Automotive safety recalls were brought into focus by media after Toyota Motors’ (TM) announcement of the largest-ever global recall of about 11 million vehicles since September last year. The automaker made greater than 15 recalls, more than any other automaker. They were related to problems associated with faulty accelerator gas pedals, slipping floor mats and defective braking systems.

At the beginning of this month, Honda recalled 962,000 cars globally in order to fix a problem with their power windows and computer systems. The recall involved 936,000 units of Fit and CR-V (including 80,111 units in the U.S.) and 26,000 units of CR-Z compact hybrids (including 5,626 units in the U.S.). No injuries have been reported related to either of the problems.
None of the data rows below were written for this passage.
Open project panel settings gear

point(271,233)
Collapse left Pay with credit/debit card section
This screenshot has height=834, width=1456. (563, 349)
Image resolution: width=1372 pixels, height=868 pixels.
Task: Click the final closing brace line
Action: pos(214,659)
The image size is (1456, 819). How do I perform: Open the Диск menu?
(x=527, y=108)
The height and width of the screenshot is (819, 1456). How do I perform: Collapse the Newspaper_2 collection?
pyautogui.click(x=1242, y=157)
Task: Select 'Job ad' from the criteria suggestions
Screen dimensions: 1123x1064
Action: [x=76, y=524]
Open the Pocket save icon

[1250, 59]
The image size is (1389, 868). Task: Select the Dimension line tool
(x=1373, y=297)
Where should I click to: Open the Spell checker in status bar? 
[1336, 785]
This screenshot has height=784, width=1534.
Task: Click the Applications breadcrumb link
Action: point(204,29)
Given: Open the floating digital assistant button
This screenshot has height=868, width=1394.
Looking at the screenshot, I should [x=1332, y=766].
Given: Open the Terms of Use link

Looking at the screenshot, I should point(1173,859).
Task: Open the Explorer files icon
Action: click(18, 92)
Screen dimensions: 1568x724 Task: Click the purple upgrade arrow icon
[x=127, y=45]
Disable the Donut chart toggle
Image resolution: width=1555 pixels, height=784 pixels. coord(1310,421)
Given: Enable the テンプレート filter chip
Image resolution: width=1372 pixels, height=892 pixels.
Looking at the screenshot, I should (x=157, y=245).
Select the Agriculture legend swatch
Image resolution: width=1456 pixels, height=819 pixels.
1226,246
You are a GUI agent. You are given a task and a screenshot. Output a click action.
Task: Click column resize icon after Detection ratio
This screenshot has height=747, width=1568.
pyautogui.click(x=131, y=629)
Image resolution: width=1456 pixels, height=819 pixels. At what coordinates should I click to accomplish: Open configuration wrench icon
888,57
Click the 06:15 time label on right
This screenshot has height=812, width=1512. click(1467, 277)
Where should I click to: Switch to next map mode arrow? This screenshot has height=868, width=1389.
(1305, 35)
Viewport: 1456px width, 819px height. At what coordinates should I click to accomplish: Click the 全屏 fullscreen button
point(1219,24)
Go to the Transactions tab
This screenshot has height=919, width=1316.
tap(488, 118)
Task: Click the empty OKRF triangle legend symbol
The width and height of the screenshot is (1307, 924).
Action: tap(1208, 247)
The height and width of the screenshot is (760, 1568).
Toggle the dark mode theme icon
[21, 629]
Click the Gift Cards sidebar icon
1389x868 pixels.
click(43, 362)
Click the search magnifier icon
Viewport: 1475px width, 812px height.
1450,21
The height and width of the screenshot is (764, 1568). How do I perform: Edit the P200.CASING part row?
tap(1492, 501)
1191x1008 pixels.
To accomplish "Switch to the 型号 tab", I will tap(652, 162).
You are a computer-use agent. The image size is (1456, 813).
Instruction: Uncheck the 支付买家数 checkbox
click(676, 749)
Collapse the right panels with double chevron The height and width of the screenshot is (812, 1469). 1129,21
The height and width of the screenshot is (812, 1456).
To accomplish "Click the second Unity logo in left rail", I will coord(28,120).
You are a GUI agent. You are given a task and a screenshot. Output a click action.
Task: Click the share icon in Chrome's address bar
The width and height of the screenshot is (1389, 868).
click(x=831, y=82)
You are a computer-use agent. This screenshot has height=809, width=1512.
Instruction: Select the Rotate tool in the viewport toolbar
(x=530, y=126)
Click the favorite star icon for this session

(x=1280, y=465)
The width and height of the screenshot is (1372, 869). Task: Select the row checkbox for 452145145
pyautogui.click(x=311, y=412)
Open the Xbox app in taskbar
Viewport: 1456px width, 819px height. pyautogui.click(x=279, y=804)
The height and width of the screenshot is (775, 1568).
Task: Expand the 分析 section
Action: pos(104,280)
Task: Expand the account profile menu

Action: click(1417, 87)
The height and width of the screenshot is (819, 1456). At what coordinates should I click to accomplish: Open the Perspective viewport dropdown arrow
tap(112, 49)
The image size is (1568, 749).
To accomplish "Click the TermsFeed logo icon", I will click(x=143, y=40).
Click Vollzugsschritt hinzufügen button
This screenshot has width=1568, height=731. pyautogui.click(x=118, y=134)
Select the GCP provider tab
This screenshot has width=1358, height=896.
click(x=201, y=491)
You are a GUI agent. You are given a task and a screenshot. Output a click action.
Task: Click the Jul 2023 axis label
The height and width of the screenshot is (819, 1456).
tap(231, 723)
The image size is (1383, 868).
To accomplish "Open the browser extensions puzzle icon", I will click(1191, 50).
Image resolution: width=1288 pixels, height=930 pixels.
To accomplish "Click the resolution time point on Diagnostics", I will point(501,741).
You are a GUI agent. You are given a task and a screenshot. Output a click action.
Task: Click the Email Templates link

In 2011 till date, Honda’s largest recall included 1.5 million cars in the U.S. due to a problem with the transmission system. The recall included CR-V (model year 2007-2010), Elements (2005-08) and Accords with 4-cylinder engines (2004-10).

Apart from vehicle recalls, Honda has been struggling with lower sales and profits, adverse impact from earthquake and tsunami in Japan and a recent and harsh Consumer Reports review of its popular Civic compact car.

Honda, a Zacks #4 Rank (Sell) stock, posted a sharp 88.3% fall in profit to ¥31.8 billion ($394 million) or ¥17.64 per share (22 cents per share) in the first quarter of its fiscal year ended March 31, 2012 from ¥272.49 billion or ¥150.27 per share in the same quarter of prior fiscal year. The decline in profit was attributable to adverse impact from the earthquake and tsunami and Japan on March 11 and unfavorable currency translation effects.

Consolidated net sales and other operating revenues dipped 27.4% to ¥1.71 trillion ($21.24 billion) on the back of same factors outlined above, despite increased revenues in the motorcycle business. However, at constant exchange rates, revenues decreased 22.7% from the prior year.

Consolidated operating profit plummeted 90.4% to ¥22.6 billion ($280 million) from ¥234.44 billion due to lower sales volume and model mix, increase in fixed cost per unit as production output has reduced and the unfavorable foreign currency effect, despite a fall in selling, general and administrative expenses.